Today was one of those days that demonstrate the attraction of ‘Downshifting’ away from the digital insanity of the 21st century.

My own day, and I realise how lucky I am, started with an early breakfast call with Microsoft, one of my clients, to project plan some research for next month. Just after this, I had another call from a friend I’m flying down to look at some property here next week and he asked me if I could provide him with some aerial photographs.

No problem, so over to Maypole to borrow Bob, a Cessna 172 and his digital camera and a pleasant morning spent over the Kent countryside, finishing off at lunchtime with a series of mid-air shots of another pilot, Chris in his ‘Sopwith Camel’ over Herne Bay. Actually it’s a Skybolt.

By the time we land and brew-up some tea, there’s six pilots enjoying the sunshine outside the club house an almost Battle of Britain like scene, all agreeing that quality of life and a beaten-up aircraft of your own, beats a six figure salary and an office in London any day.

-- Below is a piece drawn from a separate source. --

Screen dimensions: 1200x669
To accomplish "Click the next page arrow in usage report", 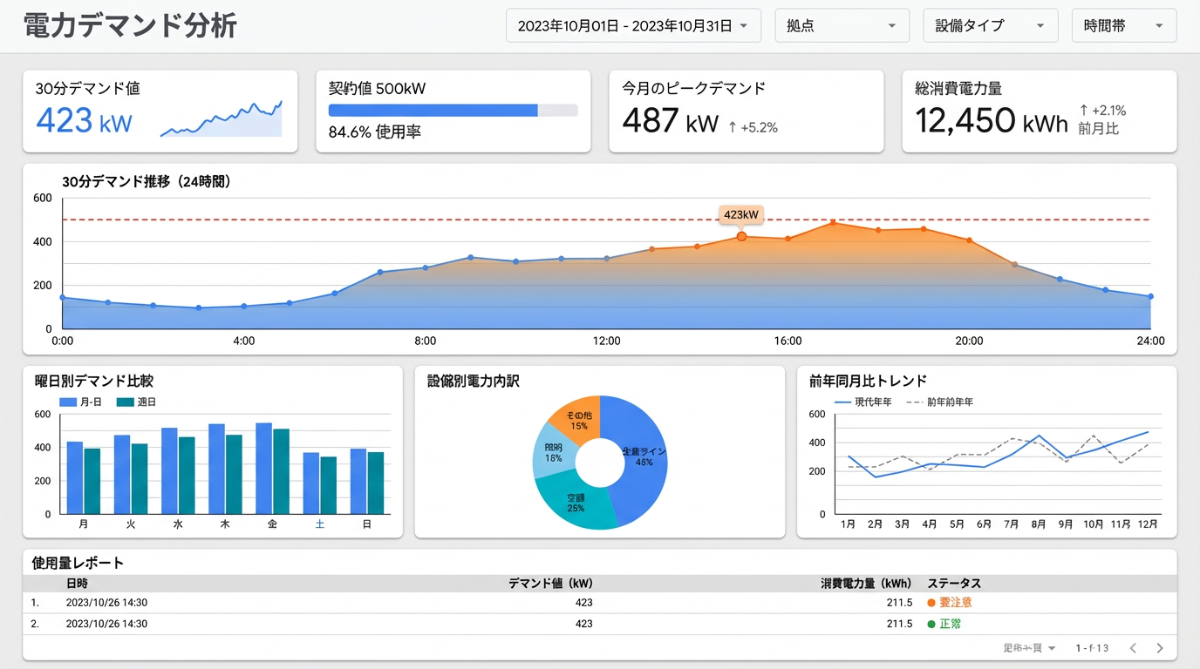I will 1159,648.
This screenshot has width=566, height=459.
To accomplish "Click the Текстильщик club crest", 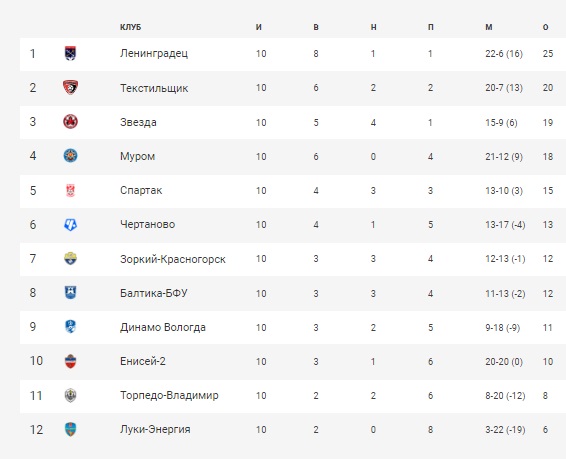I will coord(70,87).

I’m wondering what was going through my own mind with almost twenty years of commuting fifty-five miles a day. It reminds me of the quote from the great John Cleese as the neurotic Hotelier, Basil Fawlty. “What was that mate? “That was your life”.

Most of us aren’t lucky enough or even brave enough to think of letting go of our place in the 21st century rat race, even partially in a society saddled by a trillion pounds worth of consumer debt and mortgages that may take several lifetimes to pay off.

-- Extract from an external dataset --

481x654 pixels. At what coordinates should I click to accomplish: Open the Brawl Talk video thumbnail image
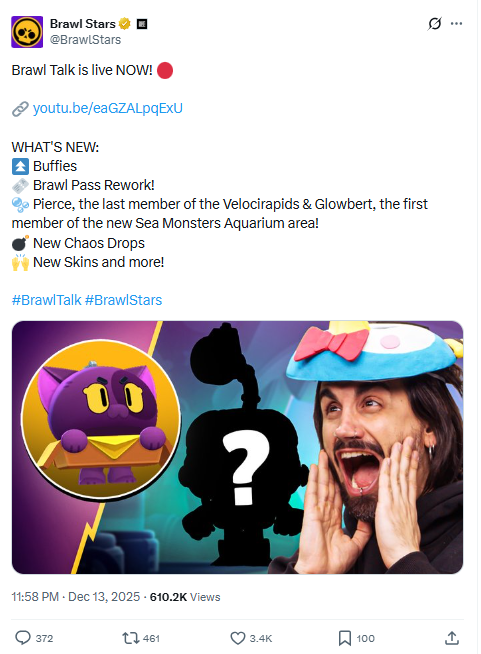(237, 447)
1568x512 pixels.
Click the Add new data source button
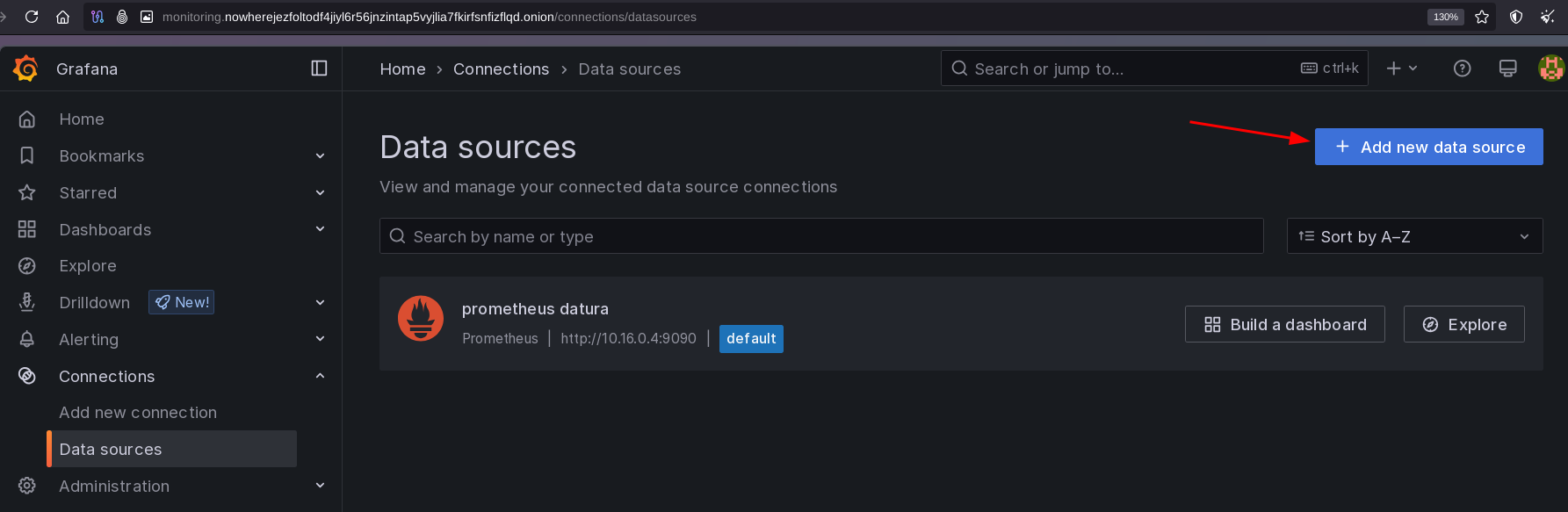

My advice, for what it’s worth, is that quality of life counts more than satisfying an addiction to consumer goods and the promise of a bigger salary. Like one of my fellow pilots, being able to announce, “I’m going to the Portugal this weekend”, in the little two-seater he built himself, is worth far more than owning the most expensive BMW that will spend most of its existence stuck on the M25, losing its value.

We all need to learn to slow down and use technology as a tool which contributes to a greater quality of life and personal experience, and not as a means of more efficient enslavement, to government, business or the demands of everyday life, which for many appears increasingly pointless and without purpose or a sense of fulfilment.